I then plotted ALL the times, all ~24,000 of them on a scatter plot to see trends over time. I also changed the aesthetics to show Bolt’s performances.

############# using a linear model ###############
df1 %>%
  ggplot(aes(x=date, y = Mark, color = IsBolt)) +
    geom_point(data = . %>% filter(IsBolt == "Other"), aes(color = IsBolt), alpha = 0.05) +
    geom_point(data = . %>% filter(IsBolt == "Usain Bolt"), aes(color = IsBolt, size = 0.25, alpha = 0.7)) +
    scale_color_manual(values = c("Usain Bolt" = "#009B3A", "Other" = "black")) +
    geom_smooth(data = . %>% filter(IsBolt == "Other"), aes(group = IsBolt, color = IsBolt), method = "lm") +
    geom_smooth(data = . %>% filter(IsBolt == "Usain Bolt"), aes(group = IsBolt, color = IsBolt), method = "lm") +
    theme_minimal() +
    scale_x_date(date_breaks = "5 years", date_labels = "%Y") +
    scale_y_continuous(breaks = seq(floor(min(df1$Mark)), ceiling(max(df1$Mark)), by = 0.05)) +
    theme(legend.position = "none") +
    theme(text=element_text(family="Gill Sans MT")) +
    labs(title = "Usain Bolt vs. the field", x = "year", y = "timing") +
    theme(plot.title = element_text(size=22))
Green are Bolt’s marks

Over the last 60 years, the predicted performance is dropping slightly.

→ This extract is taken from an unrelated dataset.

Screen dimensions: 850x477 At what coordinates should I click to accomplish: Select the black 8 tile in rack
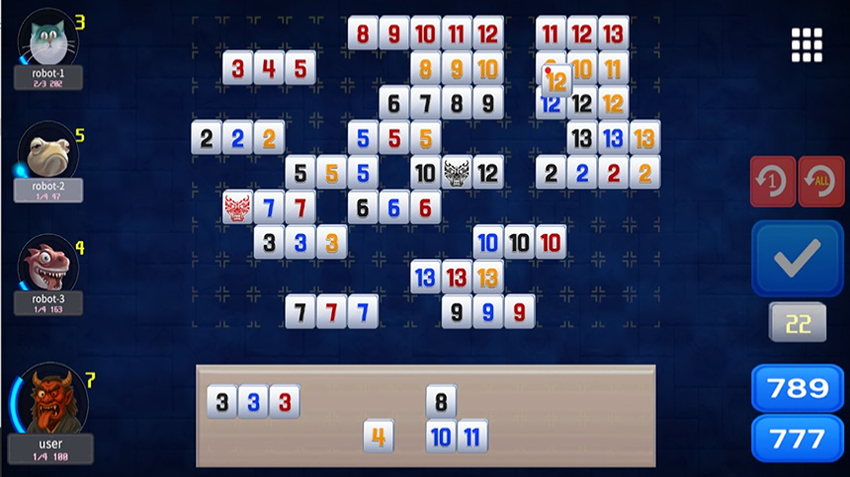click(441, 402)
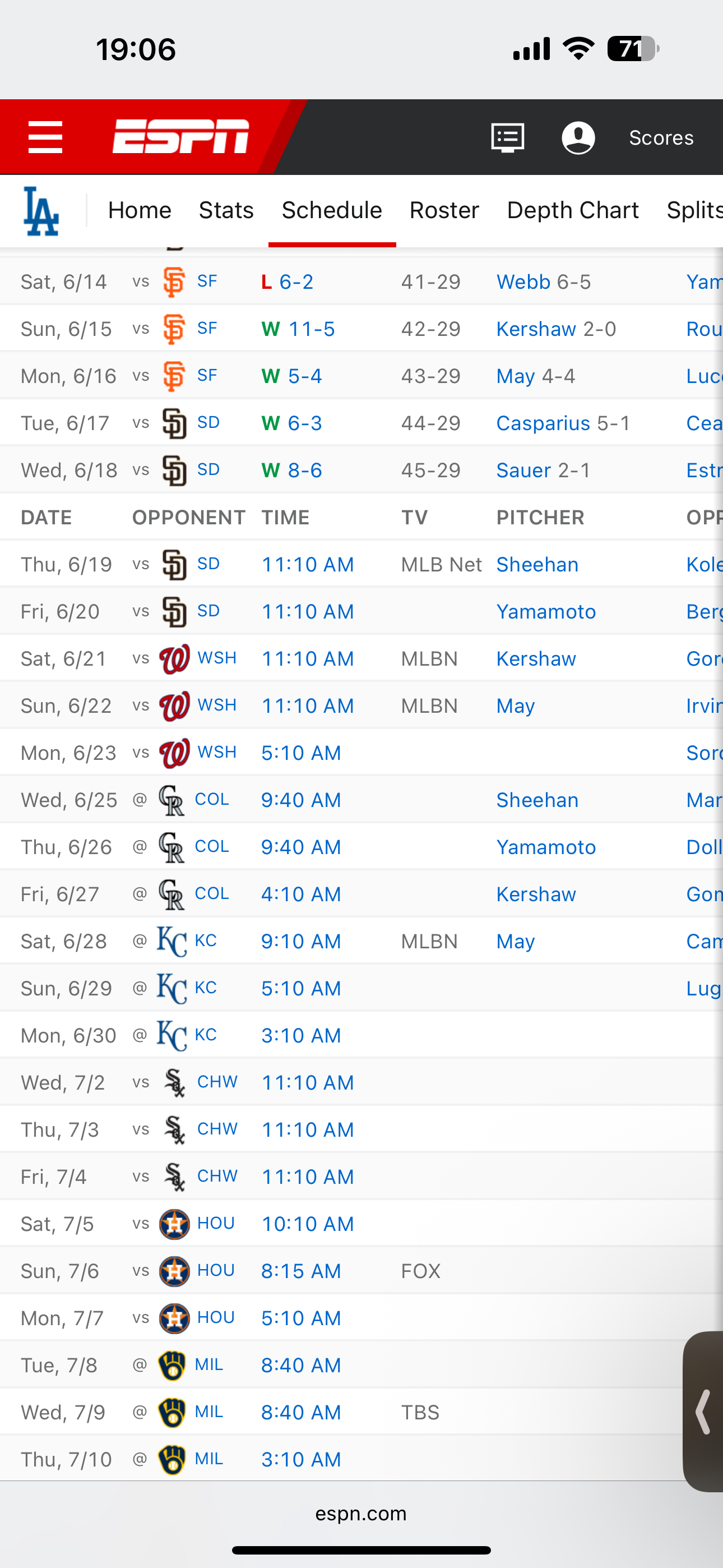
Task: Open the Sun 7/6 8:15 AM game
Action: (x=300, y=1271)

Bolt’s went up over time. You know what they say–Father Time is undefeated. I ran a tiny model that sees age’s impact on performance, and it has a tiny but significant effect. And then I have to go and code it up. Here’s 100m time by age.

df1 %>%
  ggplot(aes(x=age, y = Mark)) +
    geom_point(size = 1, alpha = 0.2) +
    geom_smooth(method = "loess", linewidth = 1.5, color = "#009B3A") +
    theme_minimal() +
    scale_y_continuous(breaks = seq(floor(min(df1$Mark)), ceiling(max(df1$Mark)), by = 0.05)) +
    scale_x_continuous(breaks = seq(15, 45, by = 1)) +
    theme(text=element_text(family="Gill Sans MT")) +
    labs(title = "Men's 100m Times by Age", x = "Age",y = "Time") +
    theme(plot.title = element_text(size=22))

My guess is that things start leveling off because of the lack of data points for Masters. If there was more data, this would no doubt be parabolic.

Quantifying the Difference

This is where Cohen’s d comes in. Cohen’s d is a measure of effect size that compares the difference between two means in terms of standard deviations. In this case, a higher Cohen’s d would indicate a better performance by Usain Bolt than other athletes.

# Calculate Cohen's d
d <- cohen.d(df1$Mark[df1$IsBolt == "Other"], df1$Mark[df1$IsBolt == "Usain Bolt"])

# Take the absolute value
d_abs <- abs(d)

We calculated Cohen’s d and found it to be a whopping 2.72. This is a very large effect size, indicating that Usain Bolt’s performance was significantly better than the average athlete’s. To put this in perspective, Cohen’s guidelines for interpreting d suggest that 0.2 represents a small effect, 0.5 a medium effect, and 0.8 a large effect. Therefore, a Cohen’s d of 2.72 highlights just how far Bolt’s performance was from the average. By multiplying this by the standard deviation, being Usain Bolt was worth 0.26 seconds over the 100-meter dash. WHOOOOOSH.

Conclusion

Usain Bolt was fast.

But, we met our goals. We got the data without too much fuss. And we killed an hour visualizing some fun data.